Evidence of equivalent conditions for the Riemann Hypothesis

This upload contains the corrected three-part Robin–Mertens proof package.

1. Appendix_RH_en.pdf
This appendix establishes the logarithmic bridge needed in the final Robin argument. It separates the primorial identity log n = θ(p_k) < p_k from the required statement for a least hypothetical Robin counterexample N>5040, namely p_k=P(N)<log N. The earlier swap-based interpretation is removed from the proof line; the remaining j_min=2 computation is retained only as a calibration for the delta-corrected beta envelope.

2. Appendix_RH_2_en.pdf
This appendix gives the corrected Mertens compensation step.

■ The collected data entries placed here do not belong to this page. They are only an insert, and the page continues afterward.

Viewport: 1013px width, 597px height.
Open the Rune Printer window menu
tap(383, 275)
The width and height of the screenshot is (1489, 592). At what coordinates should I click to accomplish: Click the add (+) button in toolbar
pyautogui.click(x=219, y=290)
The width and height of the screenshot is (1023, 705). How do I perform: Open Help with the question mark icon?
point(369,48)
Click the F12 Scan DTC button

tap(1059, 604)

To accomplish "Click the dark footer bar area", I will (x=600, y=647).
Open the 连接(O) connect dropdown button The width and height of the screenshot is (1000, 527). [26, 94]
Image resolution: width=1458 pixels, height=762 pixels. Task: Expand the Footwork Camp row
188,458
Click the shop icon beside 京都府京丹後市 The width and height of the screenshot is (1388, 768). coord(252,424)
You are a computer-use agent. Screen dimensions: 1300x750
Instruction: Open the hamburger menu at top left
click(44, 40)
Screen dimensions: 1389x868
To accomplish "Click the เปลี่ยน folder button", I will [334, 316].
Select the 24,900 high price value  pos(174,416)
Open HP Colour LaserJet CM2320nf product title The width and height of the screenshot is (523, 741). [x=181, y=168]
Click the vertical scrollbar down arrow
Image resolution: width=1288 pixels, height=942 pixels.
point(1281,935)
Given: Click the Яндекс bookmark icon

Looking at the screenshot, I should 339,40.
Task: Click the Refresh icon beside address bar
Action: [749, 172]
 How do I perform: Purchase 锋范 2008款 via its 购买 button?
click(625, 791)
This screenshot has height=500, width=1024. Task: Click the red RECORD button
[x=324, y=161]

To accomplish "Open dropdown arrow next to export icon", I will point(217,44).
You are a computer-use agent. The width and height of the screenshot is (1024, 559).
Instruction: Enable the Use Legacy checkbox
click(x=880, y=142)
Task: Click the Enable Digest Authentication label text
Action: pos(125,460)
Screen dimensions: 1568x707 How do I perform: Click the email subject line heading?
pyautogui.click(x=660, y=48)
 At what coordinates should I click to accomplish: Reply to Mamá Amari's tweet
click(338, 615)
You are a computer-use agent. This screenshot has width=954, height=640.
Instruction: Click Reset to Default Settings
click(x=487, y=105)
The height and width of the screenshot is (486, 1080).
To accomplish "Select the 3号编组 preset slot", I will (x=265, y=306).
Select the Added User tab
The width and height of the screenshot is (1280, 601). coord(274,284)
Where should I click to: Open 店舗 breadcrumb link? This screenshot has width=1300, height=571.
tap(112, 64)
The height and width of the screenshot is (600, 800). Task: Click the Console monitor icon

Starting from an explicit Rosser–Schoenfeld/Mertens upper bound for β(N), it introduces a certified upper envelope B(N) for σ(N)/N. The positive Mertens remainder is absorbed directly by the envelope deficit β(N)-B(N). The certified J_1-tail is used only inside the abstract upper envelope B(N), not as a claim about the actual tail structure of SA/CA profiles.

3. RH_consolidated_2025.pdf
This consolidated manuscript combines the logarithmic bridge from Appendix RH with the certified-envelope compensation from Appendix RH 2. The final analytic chain is:
p_k=P(N)<log N,
σ(N)/N ≤ B(N),
and β(N)-B(N) absorbs the explicit Mertens surplus.
Together these steps yield Robin’s inequality for n>5040 and hence the Riemann Hypothesis.

This version supersedes earlier drafts in which the swap argument and the interpretation of the J_1-tail were stated too strongly. The corrected formulation removes those proof-line dependencies and uses only the minimal-counterexample bridge and the certified upper-envelope deficit.